Ahhhh! Okay, the light just switched on. :) I didn't even notice the absence of the quotes in stetner's message. I just did a copy/paste from his message when writing mine so the absent quotes copied/pasted right along with it. Using quotes is just second nature to me (I've always used quotes when allowed, even if not required). I will be more watchful for the variations of quotes/absent quotes in the future.

Okay, mystery solved. Thanks! :)

osxpez 08-22-2002 03:58 PM

Vicki: I just have to confuse you a little bit more. If you had done your double quoting using grep instead of egrep, like:
Code:

grep 'foo\|bar\|baz' textfile
... things would have worked. This is because grep's regular expressions regards \| as being the alternate pattern delimiter. It works with \?, \+, \{, \|, \(, and \) as well.

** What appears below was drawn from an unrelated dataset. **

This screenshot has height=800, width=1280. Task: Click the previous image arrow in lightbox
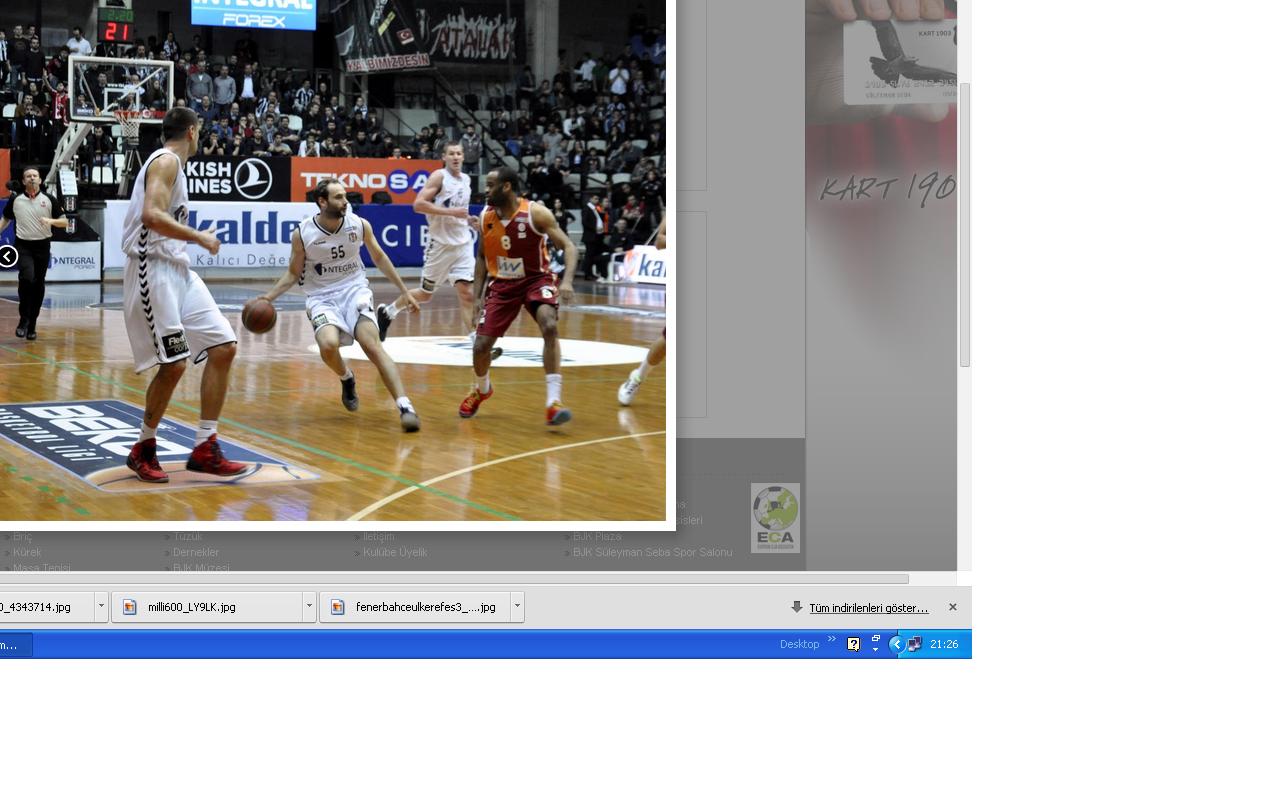[8, 257]
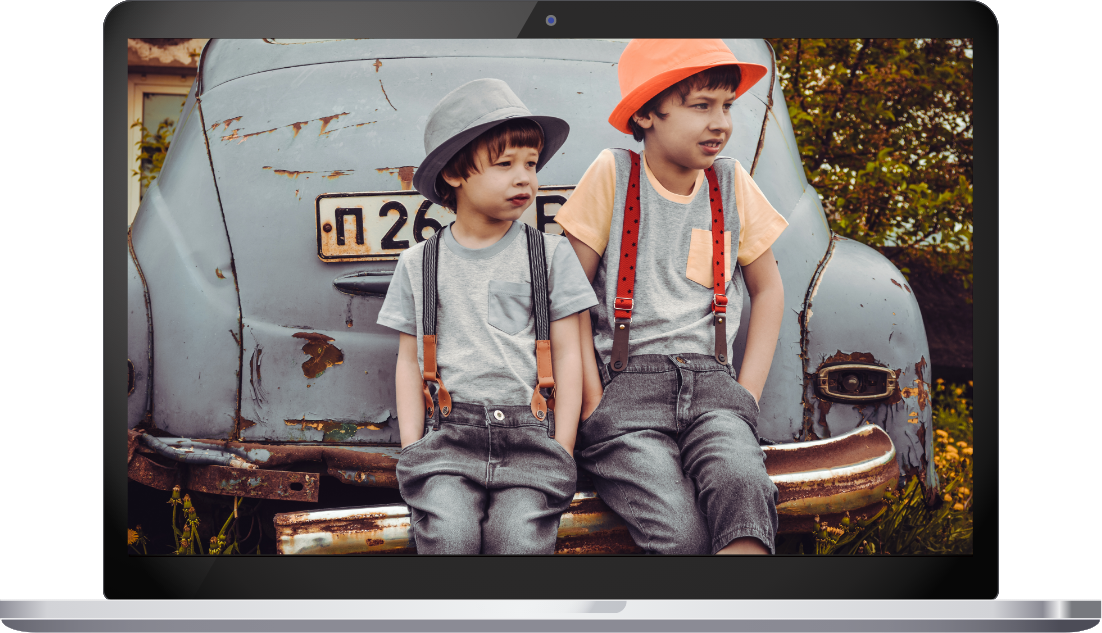
Task: Click the laptop webcam above the screen
Action: [550, 20]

mervTormel 08-22-2002 05:38 PM

greep is creepy. i prefer grap or grop, grup even.

Craig R. Arko 08-22-2002 10:23 PM

Very mysterious and ooky, if you ask me. ;)

My only possible contribution to this thread:

grep stands for General Regular Expression Parser, IIRC.

Back to read and learn something mode. :cool:

vickishome 08-22-2002 10:38 PM

Quote:

Originally posted by osxpez
Vicki: I just have to confuse you a little bit more. If you had done your double quoting using grep instead of egrep, like:

grep 'foo\|bar\|baz' textfile

... things would have worked.
Ah, why not... confuse me all you want. :D

Actually, I understood what you said. But I had no idea you could do that with grep (multiple search)! I thought you had to use egrep for a multiple search! I learn so many things from you guys! :)

osxpez 08-23-2002 02:59 AM

Vicki: With GNU grep there's actually no difference between greps and egreps regular expression engines. It's just the parsing of those "extended" features that are different. With grep you have to put a backslash in front of those operating characters to get them to act special, with egrep you don't. With egrep you have to put a backslash in front of those characters to switch their special meaning off, with grep you don't.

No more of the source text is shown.